1 “For the leader of the music; to be accompanied with wind instruments. A psalm of David.” Give ear to my words, O LORD; Have regard to my cry!
Een psalm van David, voor den opperzangmeester, op de Nechiloth. O HEERE, neem mijn redenen ter ore; versta mijn overdenking.
2 Listen to the voice of my supplication, my King and my God! For to thee do I address my prayer.
Merk op de stem mijns geroeps, o mijn Koning en mijn God! Want tot U zal ik bidden.
3 In the morning shalt thou hear my voice, O LORD! In the morning will I address my prayer to thee, and look for help.
Des morgens, HEERE, zult Gij mijn stem horen; des morgens zal ik mij tot U schikken, en wacht houden.
4 For thou art not a God that hath pleasure in wickedness; The unrighteous man dwelleth not with thee.
Want Gij zijt geen God, Die lust heeft aan goddeloosheid; de boze zal bij U niet verkeren.
5 The haughty shall not stand in thy sight; Thou hatest all that do iniquity.
De onzinnigen zullen voor Uw ogen niet bestaan; Gij haat alle werkers der ongerechtigheid.
6 Thou destroyest them that speak falsehood; The man of blood and deceit the LORD abhorreth.
Gij zult de leugensprekers verdoen; van den man des bloeds en des bedrogs heeft de HEERE een gruwel.
7 But I, through thy great goodness, will come to thy house; In thy fear will I worship at thy holy temple.
Maar ik zal door de grootheid Uwer goedertierenheid in Uw huis ingaan; ik zal mij buigen naar het paleis Uwer heiligheid, in Uw vreze.
8 Lead me, O LORD! in thy righteousness, because of mine enemies; Make thy path straight before my face!
HEERE! Leid mij in Uw gerechtigheid, om mijner verspieders wil; richt Uw weg voor mijn aangezicht.

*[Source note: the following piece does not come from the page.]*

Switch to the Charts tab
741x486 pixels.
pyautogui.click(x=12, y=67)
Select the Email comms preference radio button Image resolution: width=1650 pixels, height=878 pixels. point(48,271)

9 For in their mouth there is no truth; Their heart is malignity; Their throat is an open sepulchre; They flatter with their tongue.
Want in hun mond is niets rechts, hun binnenste is enkel verderving, hun keel is een open graf, met hun tong vleien zij.
10 Requite them, O God! Let them be confounded in their devices; Cast them out for the multitude of their transgressions; For against thee have they rebelled!
Verklaar hen schuldig, o God; laat hen vervallen van hun raadslagen; drijf hen henen om de veelheid hunner overtredingen, want zij zijn wederspannig tegen U.
11 But let all, that put their trust in thee, rejoice; Let them ever shout for joy, because thou defendest them; Let them, that love thy name, be joyful in thee!
Maar laat verblijd zijn allen, die op U betrouwen, tot in eeuwigheid; laat hen juichen, omdat Gij hen overdekt; en laat in U van vreugde opspringen, die Uw Naam liefhebben.
12 For thou, O LORD! dost bless the righteous; With favor dost thou encompass him, as with a shield.
Want Gij, HEERE, zult den rechtvaardige zegenen; Gij zult hem met goedgunstigheid kronen, als met een rondas.